After an investigation lasting nearly six months, with input from different players in the music industry, the EC found that the streaming service offered by Apple and Shazam’s music recognition application were complementary, and not mutually competing, services. Also, the EC concluded that the merged entity would not be able to shut out Apple competitors like Spotify or Deezer that also participate in the market for streaming services. The EC has not made the decision public yet, but its press release can be accessed here. In particular, the EC has indicated that:

  • The merged entity would not be able to shut out Apple’s competitors by accessing commercially sensitive information about their customers. The EC indicated that access to Shazam’s data would not considerably increase Apple’s ability to target music enthusiasts and that “any conduct aimed at making customers switch would have only a negligible impact. Therefore, competing providers of digital music streaming services would not be shut out of the market;”
  • The merged entity would not be able to shut out Apple competitors by restricting access to the Shazam app, as the app is not “a key entry point to the market for music streaming services”; and
  • Integration of Shazam’s and Apple’s databases “would not confer a unique advantage on the merged entity.” Shazam’s data is not unique, and Apple’s competitors would still have the opportunity to access and use similar databases.

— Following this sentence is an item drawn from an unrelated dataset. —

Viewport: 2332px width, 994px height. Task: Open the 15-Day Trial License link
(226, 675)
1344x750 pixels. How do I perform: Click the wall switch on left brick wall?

Therefore, the EC concluded that the transaction would not raise any competition concerns, giving the proposed merger its unconditional approval. This is rather uncommon, in that in the past six years the EC has given only eight transactions unconditional clearance in phase II out of 36 transactions approved in phase II.

Evaluation

The EC’s interest in the transaction and its conclusions highlight the key role of data in the digital economy and the impact that the concentration of providers with access to large data sets and sensitive commercial data can have on competition. This is the first time the EC has opened a phase II investigation of a merger transaction specially directed at the impact of data as an instrument of competition since its previous examination of its repercussions in the Facebook/WhatsApp and Microsoft/LinkedIn matters.

“We must carefully review transactions that lead to the acquisition of important sets of data, including commercially sensitive ones, to ensure they do not restrict competition.

Margrethe Vestager, the European Union’s Commissioner for Competition (September 6, 2018)

While no generally applicable approach is discernible, the EC does not seem to consider data acquisition in itself to be harmful to competition; it does seem to consider that, to decide whether data acquisition would have anticompetitive effects, the type of data acquired and its uniqueness must be assessed, i.e., whether it is readily replicable, as well as assessing whether the data would enable the resulting entity to shut competitors out of the market.

Lastly, we highlight that if the authorities of various Member States had not requested referral, this transaction would have remained outside EC oversight, as it did not reach the thresholds established in article 1 EU Merger Regulation. Again, with other cases like Facebook/WhatsApp in mind, this also ties in with the debate on the effectiveness of assessing concentrations based solely on the turnover threshold.

As this case shows, transactions that may be critical in the digital economy and also in other sectors, like the pharmaceutical industry, can fall outside EC control if they do not meet the turnover thresholds. For example, certain business models based on data collection and analysis could have a very low turnover despite having a high acquisition value and considerable actual or potential market impact. To avoid this situation, in the Public Consultation on Merger Control that ended in January 2017, the EC raised the possibility of instituting additional notification thresholds based on other criteria, such as transaction value. Currently, this is already a reality in Austria and Germany, where, in addition to turnover-based thresholds, an additional transaction value-based threshold has been in effect since the second half of 2017.